# Indigo playing Peak a boo with me and some new photo's of my beautiful Indigo.



## LynandIndigo (Jan 21, 2012)

Hi. Everyone!!! This afternoon Indigo was playing peak a boo with me while we were watching the TV. He was so funny he was talking and hanging out with us.... I have some other new photo's of him th i have been growing Indigo's wings he looks cute with them longer.. Ill try to get a photo of me and indi tomorrow..

Indigo playing Peak a boo with me. I see you Mum.


Play time on my cage.




Had to have a scratch




See Indigo's pins.


My Mum is growing my wings.


My favorite pillow










I see you Mum this is my pillow you can't have it..




Thank you for stopping by..


----------



## Brienne (Apr 29, 2015)

Lovely photos of a very Handsome lad...thanks for sharing, Lyn


----------



## Niamhf (Dec 17, 2013)

Great pictures Lyn. Indi loves the camera


----------



## Jedikeet (Feb 3, 2014)

_Peek a Boo, We See You Indi! _Cute little Indi is always tickling us with his adorable antics.


----------



## LynandIndigo (Jan 21, 2012)

Brienne said:


> Lovely photos of a very Handsome lad...thanks for sharing, Lyn


Thank you Susan...


----------



## LynandIndigo (Jan 21, 2012)

Niamhf said:


> Great pictures Lyn. Indi loves the camera


Thank you Niamhf yes he loves the camera. He wanted to show you all his pins...



Jedikeet said:


> _Peek a Boo, We See You Indi! _Cute little Indi is always tickling us with his adorable antics.


Thank you Nick. Indigo loves to keep you all guessing on what he is going to do next when I take his photo. Indi loves sharing his photos with you all....


----------



## aluz (Jul 24, 2011)

How cute to see Indi playing hide-and-seek with you! Even with the pinnies on his head, Indi is handsome as ever.


----------



## LynandIndigo (Jan 21, 2012)

aluz said:


> How cute to see Indi playing hide-and-seek with you! Even with the pinnies on his head, Indi is handsome as ever.
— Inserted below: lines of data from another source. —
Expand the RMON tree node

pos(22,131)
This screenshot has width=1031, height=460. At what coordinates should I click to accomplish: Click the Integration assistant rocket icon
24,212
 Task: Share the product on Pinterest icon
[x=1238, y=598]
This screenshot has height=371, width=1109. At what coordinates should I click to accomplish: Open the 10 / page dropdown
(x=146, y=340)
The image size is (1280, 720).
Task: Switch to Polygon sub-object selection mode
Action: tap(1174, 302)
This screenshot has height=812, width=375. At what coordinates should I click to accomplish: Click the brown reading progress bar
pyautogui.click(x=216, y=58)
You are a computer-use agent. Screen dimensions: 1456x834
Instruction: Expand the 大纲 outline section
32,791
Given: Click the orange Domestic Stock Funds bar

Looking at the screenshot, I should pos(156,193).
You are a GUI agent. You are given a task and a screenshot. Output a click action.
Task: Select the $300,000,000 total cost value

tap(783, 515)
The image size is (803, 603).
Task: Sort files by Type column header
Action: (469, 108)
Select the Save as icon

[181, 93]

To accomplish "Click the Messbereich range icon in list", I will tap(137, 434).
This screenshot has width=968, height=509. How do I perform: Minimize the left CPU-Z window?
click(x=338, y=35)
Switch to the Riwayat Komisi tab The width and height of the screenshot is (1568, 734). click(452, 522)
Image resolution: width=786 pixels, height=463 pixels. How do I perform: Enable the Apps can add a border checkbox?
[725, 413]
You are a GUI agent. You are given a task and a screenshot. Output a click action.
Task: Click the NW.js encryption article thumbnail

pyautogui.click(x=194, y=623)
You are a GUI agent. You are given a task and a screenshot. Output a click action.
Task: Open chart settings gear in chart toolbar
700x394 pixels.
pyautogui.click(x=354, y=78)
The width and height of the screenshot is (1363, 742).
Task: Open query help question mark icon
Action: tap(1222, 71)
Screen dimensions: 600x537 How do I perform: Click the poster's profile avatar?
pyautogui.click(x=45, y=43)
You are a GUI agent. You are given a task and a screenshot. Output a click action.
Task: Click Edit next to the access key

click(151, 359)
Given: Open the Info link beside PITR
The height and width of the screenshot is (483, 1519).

Thank you Aluz. I kept saying where are you i can see you and he looks at you from behind the vase with his cute little eyes as if to say how did you find me. Indi is a bit ichy he loves to get up on his cage to scratch his head makes him feel better. Glad you like his photo's..


----------



## Sammiejw (Oct 30, 2011)

ahhhh I do love this little cuties pictures. xx


----------



## LynandIndigo (Jan 21, 2012)

Sammiejw said:


> ahhhh I do love this little cuties pictures. xx


Thank you Sammy... They are cute photos aren't they....


----------



## Kate C (Oct 15, 2007)

Aluz said exactly what I was going to say. Even with a mass of pinnies, Indi is still totally adorable and beautiful.


----------



## nuxi (Oct 28, 2014)

He's beautiful! I love his fluffy cheeks! Do you plan to have him fully flighted in the future?


----------



## Jo Ann (Sep 3, 2011)

*Indi*

That boy definitely has an eye for mischief. So watch your back, Lyn. Every once and a while we catch Apollo scheming with Indi. They never tell either!! Thanks for sharing. Jo Ann and Apollo:budge::budge:


----------



## LynandIndigo (Jan 21, 2012)

Jo Ann said:


> That boy definitely has an eye for mischief. So watch your back, Lyn. Every once and a while we catch Apollo scheming with Indi. They never tell either!! Thanks for sharing. Jo Ann and Apollo:budge::budge:


I know what you mean JoAnn he does get that look in his eye Indi is full of mischief... But it's cute though..



nuxi said:


> He's beautiful! I love his fluffy cheeks! Do you plan to have him fully flighted in the future?


Thank you Gabby... Maybe I'll keep his wings long we will have to wait and see...



Kate C said:


> Aluz said exactly what I was going to say. Even with a mass of pinnies, Indi is still totally adorable and beautiful.


Thank you Kate... Oh well guess you have to be quick when posting... I think Indi is beautiful with his pinnes to he does have a mass of them poor little guy..


----------



## kcladyz (Apr 8, 2014)

He is a cutie.

Poorboy with all that pinnies


----------



## LynandIndigo (Jan 21, 2012)

kcladyz said:


> He is a cutie.
> 
> Poorboy with all that pinnies


Thank you Heidi. Indi is feeling better now...


----------



## Frankie'sFriend (Oct 20, 2012)

That first photo is priceless, Lyn! How cute


----------



## LynandIndigo (Jan 21, 2012)

Frankie'sFriend said:


> That first photo is priceless, Lyn! How cute


Thank you Madonna.. I like that photo to.


----------



## LynandIndigo (Jan 21, 2012)

Thank you Everyone..


----------



## Penzance (May 17, 2015)

Indigo is a very handsome boy! You can tell how much he is enjoying the interaction!


----------



## LynandIndigo (Jan 21, 2012)

Penzance said:


> Indigo is a very handsome boy! You can tell how much he is enjoying the interaction!


Thank you Simon. I am so lucky to have a budgie like my Indigo he is so much fun and doesn't bite he loves everyone who comes to visit.. Glad you liked them.


----------